Empirical validiton did not really take off until the late 00s.
https://hci.stanford.edu/publications/bds/4p-guidelines.html
Hmmm, I don't quite see where that supports "Apple didn't do empirical validation"? Is it just that it doesn't mention empirical validation at all, instead focusing on designer-imposed UI consistency?
ISTR hearing a lot about how the Mac team did user research back in the 1980s, though I don't have a citation handy. Specific aspects like the one-button mouse and the menu bar at the top of the screen were derived by watching users try out different variations.
I take that to be "empirical validation", but maybe you have a different / stricter meaning in mind?

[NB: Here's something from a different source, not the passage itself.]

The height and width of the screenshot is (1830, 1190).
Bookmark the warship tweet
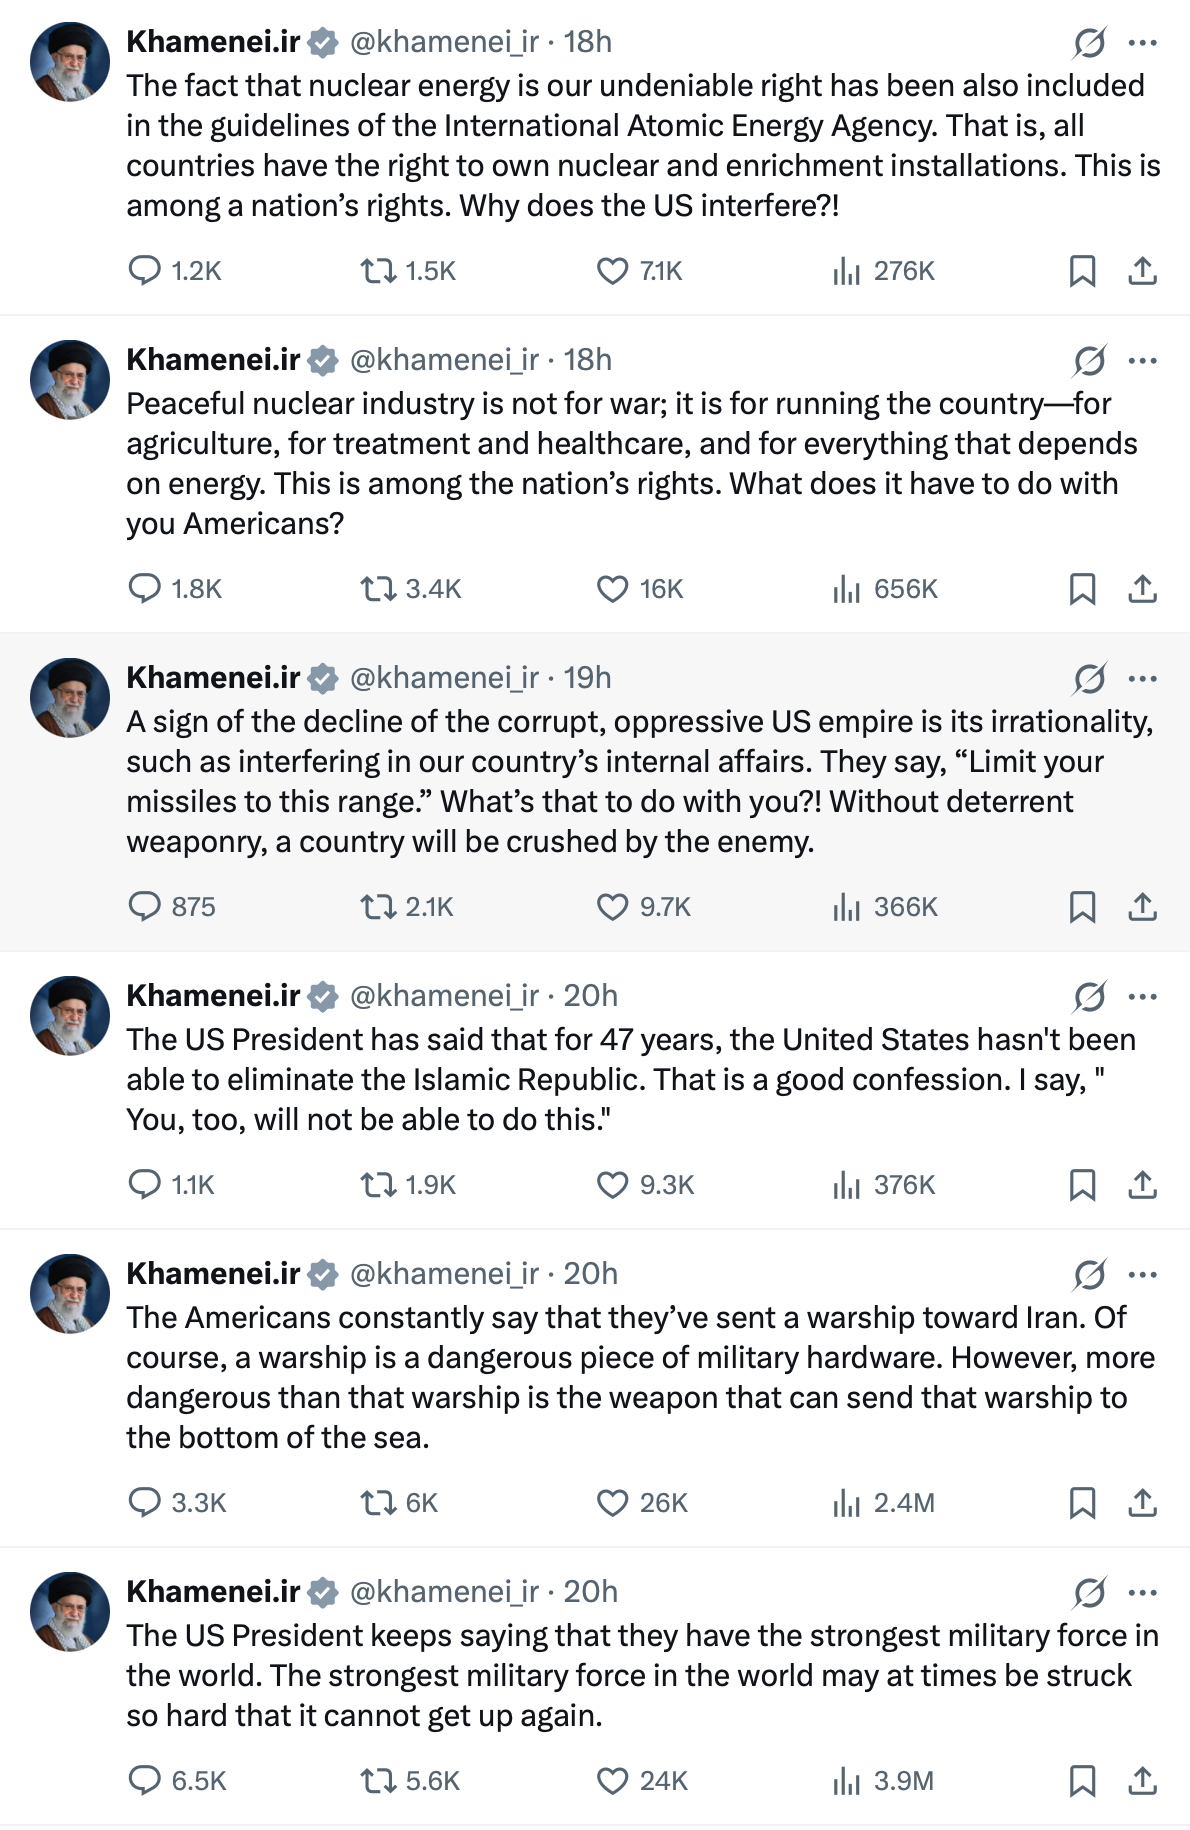[x=1082, y=1502]
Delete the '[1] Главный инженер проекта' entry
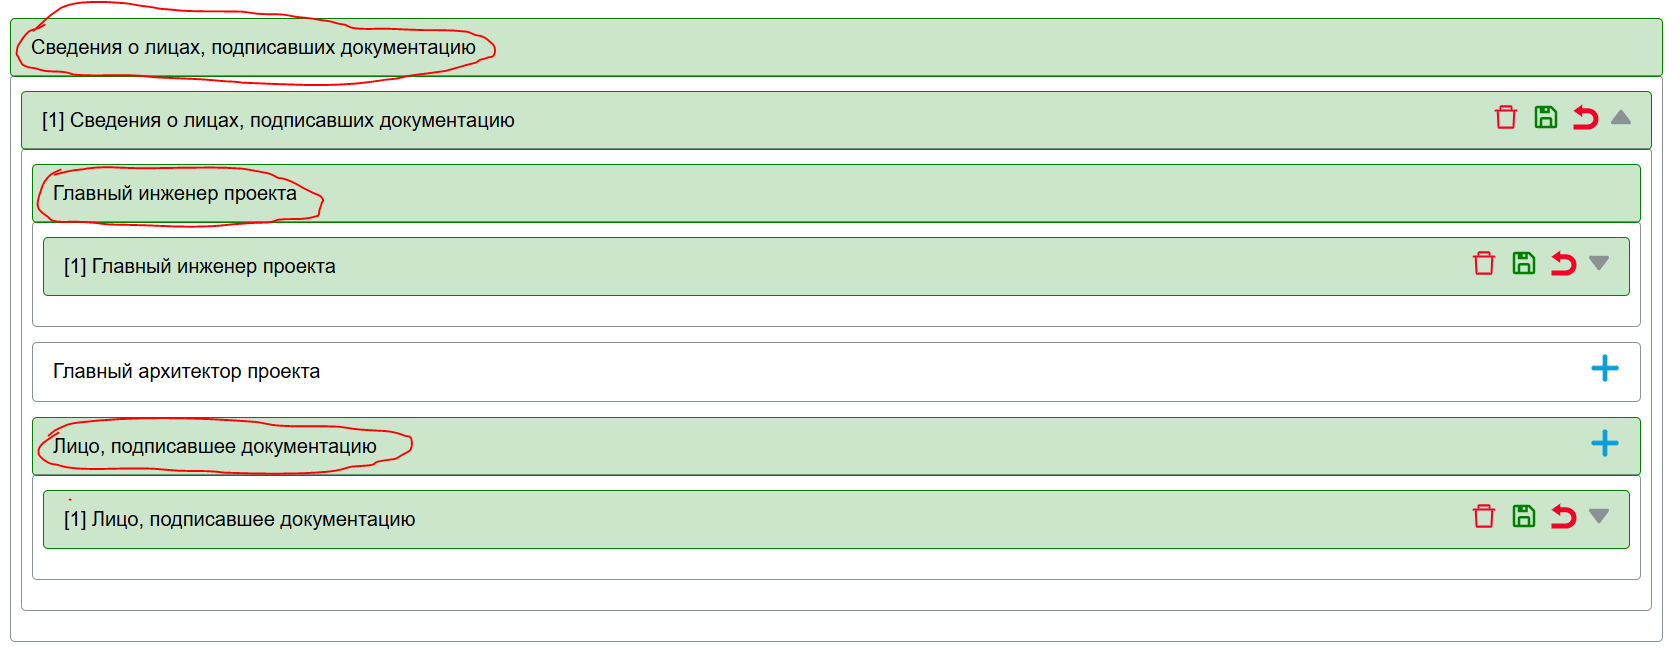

Admittedly the Apple designers tried to extract general principles from the user studies (like "UI elements should look and behave consistently across different contexts") and then imposed those as top-down design rules. But it's hard to see how you could realistically test those principles. What's the optimal level of consistency vs inconsistency across an entire OS? And is anyone actually testing that sort of thing today?
I cannot shake the feeling that they simply feel like the were used to just brand Apple as user friendly in the 90s and that Apple never actually adopted their principles and just used it as it fit the company's marketing.
I personally think Apple did follow their own guidelines pretty closely in the 90s, but in the OS X era they've been gradually eroded. iOS 7 in particular was probably a big inflexion point -- I think that's when many formerly-crucial principles like borders around buttons were dropped.